Patrols. No enemy. Boredom. Ambushes, listening posts. No enemy. Boredom. Dig dig dig, rain rain, mud, wet feet, wet skin. No enemy. Boredom. Fearless B. dancing on top of the machine gunner’s bunker as he yells expletives at the non-existent enemy. He flaps his arms like a goony bird. We stand wet watches in the knee-deep water…at night. Marines go to sleep on watch. A court martial offense. “In the old Corps,” the old salts say, “they’d have summarily shot you in the head. As you slept. You are putting everybody in danger.” We go to sleep on watch. A slap on the helmet instead of a court martial. The harsh tap of a .45 caliber pistol barrel on the top of your helmet instead of a .45 caliber slug in your temple. Bored.

Down off the north side and along the Song Rao Quan as it cuts a deeper valley. Hints of cigarette smoke that doesn’t smell like ours. Cold c-rats as we get excited and hunt something to shoot. Anyone not on our side. Who’s out there. Nothing. Stale scent of unfamiliar tobacco…that’s all.

At night, again, reports of probes and a Marine tosses a grenade that sounds like a dull whump as it explodes in the head-high jungle grass. We go on alert as the frogs click and the crickets click and we click the safeties of our M-16s. Nothing but the moon on the south horizon and the breezes whispering over the wet sandbags that build our bunkers. The one night all  month we are not choked by fog. We whisper to the man on the next post about all the girls we laid before becoming Jarheads. We lie. Nothing. We go back to sleep.

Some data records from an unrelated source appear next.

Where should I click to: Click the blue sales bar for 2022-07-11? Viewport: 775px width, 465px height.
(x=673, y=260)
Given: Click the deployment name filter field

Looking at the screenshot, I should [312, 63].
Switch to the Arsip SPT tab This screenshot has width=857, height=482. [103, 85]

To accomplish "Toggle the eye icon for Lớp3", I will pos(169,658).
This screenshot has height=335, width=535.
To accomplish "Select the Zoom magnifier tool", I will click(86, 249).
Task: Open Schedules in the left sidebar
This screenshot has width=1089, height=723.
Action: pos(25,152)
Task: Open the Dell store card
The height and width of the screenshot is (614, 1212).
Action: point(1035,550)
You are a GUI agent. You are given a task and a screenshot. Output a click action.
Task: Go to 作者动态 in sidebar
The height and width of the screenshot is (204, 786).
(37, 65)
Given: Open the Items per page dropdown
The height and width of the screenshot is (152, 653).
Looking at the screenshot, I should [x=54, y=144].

Someone rolls a smoke grenade down the steps into the Lieutenant’s hooch. He stomps sputtering and cussing up the stairwell and gets tripped as he lurches into the foggy black of night. Yellow smoke mixes with mist. He splays on his face and gets kicked in the ass. Jungle boots retreat in the mud amid laughter. The next morning he tries to track his attackers but the steady rain has jumbled the waffle prints of the boots. We all snigger as we hide our dirty faces in our dirty dungaree jackets.

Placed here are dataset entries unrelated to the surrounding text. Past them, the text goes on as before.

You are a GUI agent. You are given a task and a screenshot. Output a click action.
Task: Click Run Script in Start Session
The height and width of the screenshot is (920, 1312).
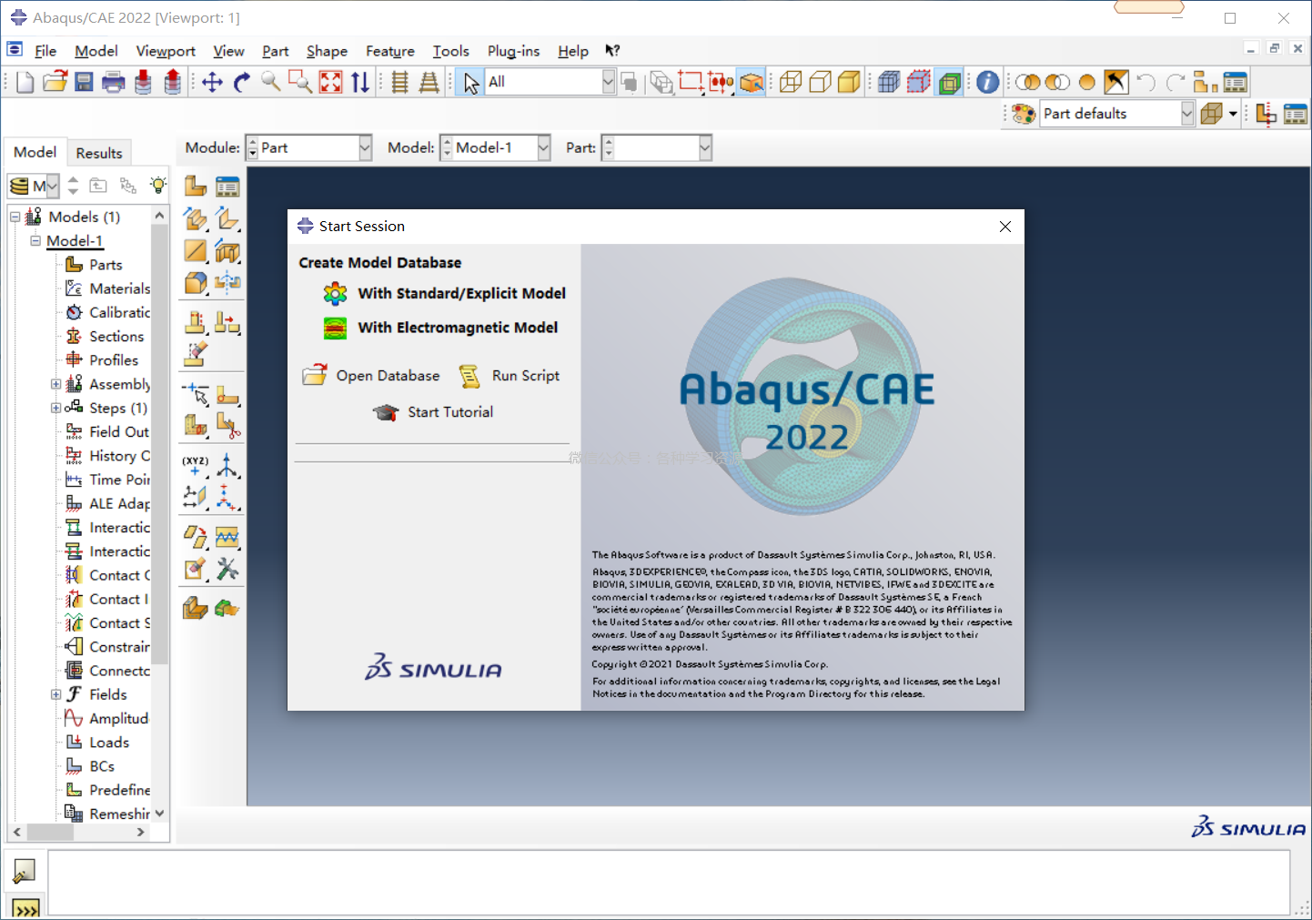(525, 376)
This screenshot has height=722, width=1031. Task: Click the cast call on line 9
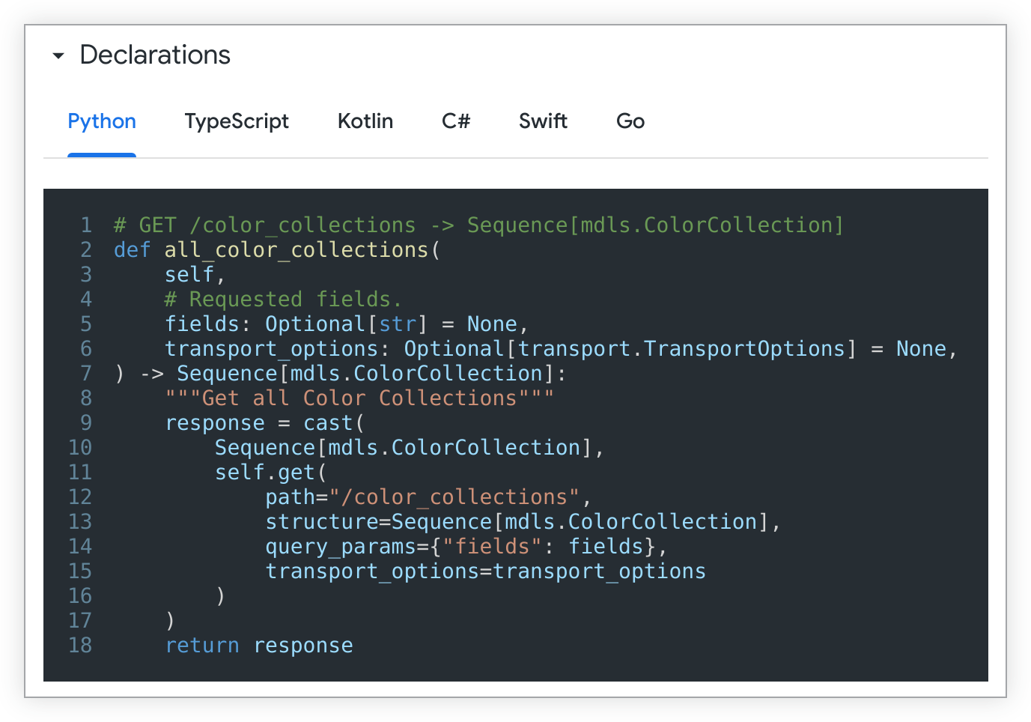328,423
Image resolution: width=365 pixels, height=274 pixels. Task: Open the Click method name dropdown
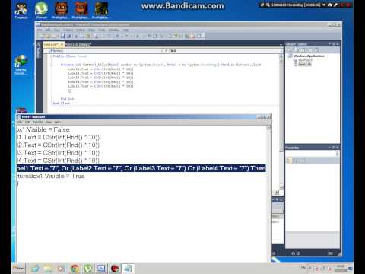[x=222, y=51]
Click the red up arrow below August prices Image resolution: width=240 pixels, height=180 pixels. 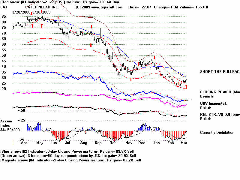[91, 45]
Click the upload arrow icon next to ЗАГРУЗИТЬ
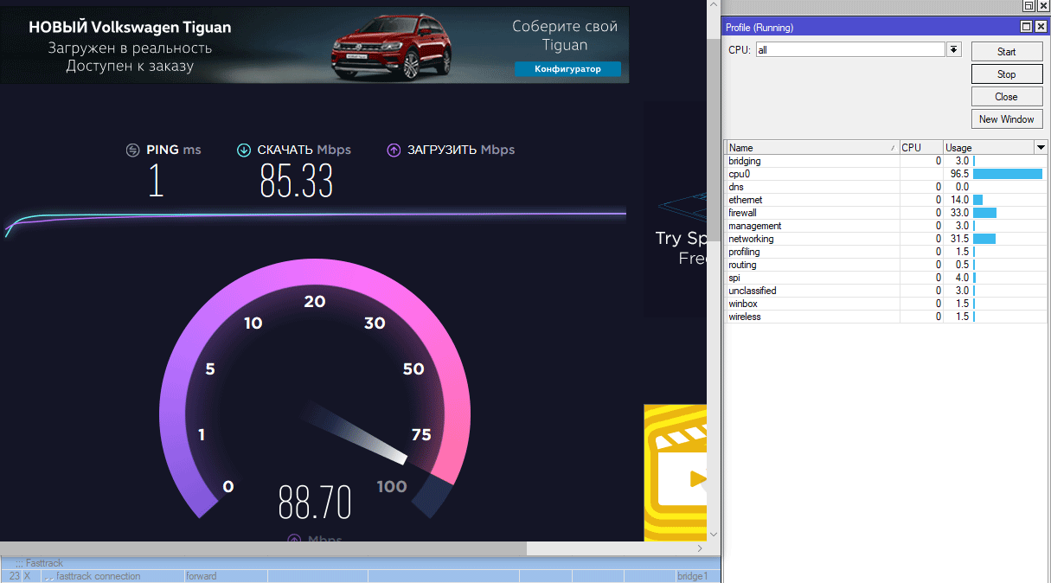 tap(394, 150)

One night a patrol out through the gate on the trail to 881 South. It is so dark you can barely see the man standing next to you. Mist drips off the end of your nose, your weapon, your trousers are damp. The jingle of dog tags and the creak of web gear. The crack and snap of rounds being chambered in M-16s. Somewhere a cigarette lighter clangs. The acrid scent of Marlboros assaults your nose. The nip of it feels right on your tongue. You tote a Browning 12-gauge. Out the gate and into a bamboo thicket so dense it chokes all the air out of your lungs. Vertigo, vertigo. You don’t know what’s out in front. Death breathes a deep sigh that tingles the bones in your spine. Cobras, out there, Charlie. Death. The dredge of boots through the sloppy red mud. Out the other side into a dark less dark. Grayer than the black that invaded your soul and left you lost for the twenty-five paces you had to act brave. Back in the bamboo thicket.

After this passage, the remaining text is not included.